• [Supplied passage]:
══════

The G0704 & G0759 both have a similar problem plastic drive gears. These are prone to failure. Now there are conversion kits, but when you add in the cost it would be better to go with a different machine.  Precision Matthews, Little Machine Shop, DRO Pros sell similar machines with belt drive that eliminates this.problem.


----------



## BGHansen (Jan 19, 2020)

As mentioned above, EVERYONE here loves to spend your money!  A lot depends on what you want to do (as mentioned above).  You can do little stuff on a bigger mill, but it can be really tough to do the converse.  I'd get the biggest your shop can handle.  I've had a Grizzly round column mill (~8 x 30 table, 700 lbs.), have a Jet JVM-830 small knee mill (8 x 30 table, ~1000 lbs.) an Atlas MFB horizontal mill (350 lbs.), a Bridgeport (9 x 42 table, ~2000 lbs.), and a Tormach 1100 (9 x 24 table, ~1300 lbs.).  Bought the Grizzly new, others were used.

New is very nice as you will have a pristine table and most likely no hidden issues.  However, they typically do not include much if any tooling.  You can easily spend half again as much on tooling:  Vise, clamping kit, collets, edge-finder, parallels, end mills, drill chuck, measuring tools, etc.  Most of the time used mills come with some tooling.

If you are looking for used, hit the web site www.searchtempest.com.  It's a Craig's List/ eBay/ Amazon search engine.  Give it a search title, price range, and max drive distance and you'll have plenty of options.  I listed a few in the area around you (give or take a state).  Some around your budget, some a bit higher.

══════

(Records for finding displayed items)

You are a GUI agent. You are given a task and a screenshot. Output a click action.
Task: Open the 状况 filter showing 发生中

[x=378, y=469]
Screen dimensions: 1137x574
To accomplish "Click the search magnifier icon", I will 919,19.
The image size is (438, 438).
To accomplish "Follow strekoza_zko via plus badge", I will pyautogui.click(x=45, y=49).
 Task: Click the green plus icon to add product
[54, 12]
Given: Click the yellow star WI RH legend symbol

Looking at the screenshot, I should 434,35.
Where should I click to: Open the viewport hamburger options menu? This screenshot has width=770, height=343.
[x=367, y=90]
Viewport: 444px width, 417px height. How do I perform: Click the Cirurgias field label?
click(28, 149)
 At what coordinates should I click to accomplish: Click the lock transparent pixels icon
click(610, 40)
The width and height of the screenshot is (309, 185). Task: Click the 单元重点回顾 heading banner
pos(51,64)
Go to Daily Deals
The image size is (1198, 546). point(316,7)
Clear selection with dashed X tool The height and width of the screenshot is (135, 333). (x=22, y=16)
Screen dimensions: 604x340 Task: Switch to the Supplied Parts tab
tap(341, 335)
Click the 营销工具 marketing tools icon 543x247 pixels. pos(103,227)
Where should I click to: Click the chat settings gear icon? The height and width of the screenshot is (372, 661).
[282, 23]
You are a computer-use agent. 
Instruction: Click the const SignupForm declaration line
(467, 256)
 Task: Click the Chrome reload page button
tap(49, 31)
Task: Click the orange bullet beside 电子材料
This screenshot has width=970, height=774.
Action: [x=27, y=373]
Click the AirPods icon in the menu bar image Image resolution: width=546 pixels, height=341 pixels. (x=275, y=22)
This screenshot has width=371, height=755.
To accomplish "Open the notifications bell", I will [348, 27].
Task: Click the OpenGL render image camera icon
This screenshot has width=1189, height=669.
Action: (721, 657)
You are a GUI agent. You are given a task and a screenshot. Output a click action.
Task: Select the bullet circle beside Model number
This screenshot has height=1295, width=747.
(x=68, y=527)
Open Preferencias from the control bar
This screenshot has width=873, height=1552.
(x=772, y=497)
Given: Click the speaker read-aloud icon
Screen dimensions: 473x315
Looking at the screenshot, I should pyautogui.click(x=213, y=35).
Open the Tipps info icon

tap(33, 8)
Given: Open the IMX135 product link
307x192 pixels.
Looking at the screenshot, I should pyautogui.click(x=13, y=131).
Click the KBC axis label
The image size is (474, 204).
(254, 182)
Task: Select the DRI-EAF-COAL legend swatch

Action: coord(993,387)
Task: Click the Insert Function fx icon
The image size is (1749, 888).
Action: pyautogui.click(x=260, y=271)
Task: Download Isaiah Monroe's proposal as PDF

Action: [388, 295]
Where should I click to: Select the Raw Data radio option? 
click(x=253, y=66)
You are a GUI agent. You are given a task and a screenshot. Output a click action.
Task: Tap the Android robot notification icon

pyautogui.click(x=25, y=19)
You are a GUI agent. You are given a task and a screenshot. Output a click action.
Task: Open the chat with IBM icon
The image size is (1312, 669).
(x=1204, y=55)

══════

• [Exercises to complete]:
1 - Quote the mill-buying thread starting at "If you are looking" and ending at "a bit higher.".
2 - Turn the paragraph of the mill-buying thread that opens with "New is very nice" into a short bulleted list that keeps its main facts.
3 - Decide whether each statement agrees with the mill-buying thread, answering yes or no and quoting the words that settle it: (a) The Bridgeport has a 9 x 42 table. (b) BGHansen bought all of the listed mills new. (c) The suggested search site covers Craig's List, eBay and Amazon.
Please base your work on the mill-buying thread alone.

• [Solution list]:
1 -
If you are looking for used, hit the web site www.searchtempest.com.  It's a Craig's List/ eBay/ Amazon search engine.  Give it a search title, price range, and max drive distance and you'll have plenty of options.  I listed a few in the area around you (give or take a state).  Some around your budget, some a bit higher.

2 -
- A new mill has a pristine table and most likely no hidden issues.
- New mills typically include little if any tooling.
- Tooling such as a vise, clamping kit, collets, edge-finder, parallels, end mills, drill chuck and measuring tools can easily cost half again as much.
- Used mills most of the time come with some tooling.

3 -
(a) Yes: "a Bridgeport (9 x 42 table, ~2000 lbs.)"
(b) No: "Bought the Grizzly new, others were used."
(c) Yes: "It's a Craig's List/ eBay/ Amazon search engine."